7. Create Partition Window: This is the partition creation window. With two primary partitions existing on the HDD, the installer will want to create the partition as a logical partition. You can accept it or change it to a primary partition. Knowing that you can only create four primary partitions, creating the boot partition as a primary partition automatically makes any subsequent partition a logical partition.
8. Create Boot Partition: Ok, time to create the boot partition. Notice that I made it a primary partition, allocated 500 MB of disk space to it, and kept the default file system, which is Ext4. OK.
9. Create Root Partition: The root partition is where all programs will be installed. If you do not create a separate /home partition, it is also where your home directory will be located. For this test system, I allocated 100 GB of disk space to it.
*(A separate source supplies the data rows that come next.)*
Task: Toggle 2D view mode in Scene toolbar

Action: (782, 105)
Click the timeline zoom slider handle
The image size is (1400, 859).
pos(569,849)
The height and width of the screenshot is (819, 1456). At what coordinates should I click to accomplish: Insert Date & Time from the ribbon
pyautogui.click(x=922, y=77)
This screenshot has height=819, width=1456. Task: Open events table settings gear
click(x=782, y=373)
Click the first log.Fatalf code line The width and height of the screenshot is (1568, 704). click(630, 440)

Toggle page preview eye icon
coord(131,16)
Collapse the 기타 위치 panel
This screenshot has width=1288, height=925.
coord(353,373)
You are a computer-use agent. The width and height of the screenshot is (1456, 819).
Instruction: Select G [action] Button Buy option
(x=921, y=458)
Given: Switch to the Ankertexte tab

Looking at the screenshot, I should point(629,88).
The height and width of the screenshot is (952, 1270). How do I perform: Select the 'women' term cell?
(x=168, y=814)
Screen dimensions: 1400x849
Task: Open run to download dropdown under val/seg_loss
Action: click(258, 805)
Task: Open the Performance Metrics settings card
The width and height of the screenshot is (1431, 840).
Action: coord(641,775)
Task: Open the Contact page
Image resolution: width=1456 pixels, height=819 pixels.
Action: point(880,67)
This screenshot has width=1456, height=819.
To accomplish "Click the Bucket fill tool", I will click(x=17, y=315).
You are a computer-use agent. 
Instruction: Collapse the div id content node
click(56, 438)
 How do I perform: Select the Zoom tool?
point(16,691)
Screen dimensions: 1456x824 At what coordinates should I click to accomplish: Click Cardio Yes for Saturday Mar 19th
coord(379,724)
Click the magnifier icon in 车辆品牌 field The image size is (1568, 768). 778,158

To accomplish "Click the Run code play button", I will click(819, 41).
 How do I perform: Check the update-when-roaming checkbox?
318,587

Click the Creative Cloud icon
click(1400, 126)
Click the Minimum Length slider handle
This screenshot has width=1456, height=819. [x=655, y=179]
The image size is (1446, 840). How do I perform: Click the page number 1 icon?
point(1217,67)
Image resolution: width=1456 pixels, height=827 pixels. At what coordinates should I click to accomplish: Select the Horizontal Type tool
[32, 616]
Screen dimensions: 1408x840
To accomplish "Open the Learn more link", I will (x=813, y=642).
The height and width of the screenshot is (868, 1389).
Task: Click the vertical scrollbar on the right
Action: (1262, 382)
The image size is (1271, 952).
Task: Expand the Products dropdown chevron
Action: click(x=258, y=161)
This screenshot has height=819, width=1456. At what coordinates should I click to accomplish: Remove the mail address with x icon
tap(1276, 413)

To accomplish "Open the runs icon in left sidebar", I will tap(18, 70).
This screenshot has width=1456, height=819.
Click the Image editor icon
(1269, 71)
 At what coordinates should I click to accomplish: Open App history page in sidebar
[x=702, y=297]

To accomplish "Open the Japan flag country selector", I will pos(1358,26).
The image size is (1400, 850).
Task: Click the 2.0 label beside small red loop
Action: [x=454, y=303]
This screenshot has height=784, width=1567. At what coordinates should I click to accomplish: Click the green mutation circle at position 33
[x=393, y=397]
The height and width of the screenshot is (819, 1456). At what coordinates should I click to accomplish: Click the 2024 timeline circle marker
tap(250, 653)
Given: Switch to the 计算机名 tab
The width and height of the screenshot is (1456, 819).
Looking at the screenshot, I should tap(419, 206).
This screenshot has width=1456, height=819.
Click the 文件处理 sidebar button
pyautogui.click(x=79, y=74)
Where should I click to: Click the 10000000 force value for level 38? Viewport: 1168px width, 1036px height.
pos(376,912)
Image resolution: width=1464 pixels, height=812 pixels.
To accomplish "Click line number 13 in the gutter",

Use the default file system (Ext4), and set the mount point to /. OK.
10. Create Swap Partition: The last partition is for Swap, which I allocated 4 GB of disk space to. From the Use as dropdown menu, select “swap space.” OK.
11. Partitions List: When all the partitions have been created, you should be back to the main Advanced Partitioning Tool window. The final task at this window, before clicking Install Now, is to select where GRUB, the boot loader, will be installed. By default, the installer will want to install it in the MBR, but doing that will overwrite Windows’ boot files. To retain it as the primary boot manager, install GRUB in the boot partition, which is sda3.
12. Device For Boot Loader Installation: So, select sda3 from the Device for boot loader installation dropdown menu. Click Install Now to continue with the rest of the installation. After installation has completed successfully, reboot the computer. It should reboot into Windows.
13. Install EasyBCD With UEFI Support: Once in Windows, the final task is to install an application that will make it easy to add an entry for Ubuntu in Windows’ boot menu. EasyBCD is one that I have always recommended. I am sure there are others, but it is one that I find to be very noob-friendly. For home users, there is a free version that you can download from here. The latest version, EasyBCD 2.2, has support for UEFI hardware. Download and install it as you would any other Windows application. This is the main interface. To add an entry for Ubuntu, you want to be in the Add New Entry tab.
14. Add Entry For Ubuntu Using EasyBCD: In this tab, click the Linux/BSD tab, select GRUB 2 from the Type dropdown menu, then customize the Name filed to match. In the Drive menu, the default is shown here. That is what I used, and it worked without a hitch. You can also select the boot partition from the menu. After making the changes, click the Add Entry button. Then click on the Edit Boot Menu tab.
15. Windows Boot Menu Entries: Here you can see the two entries as they will appear whenever you reboot. Quit EasyBCD and reboot the computer.
That is the end. Hope it works for you.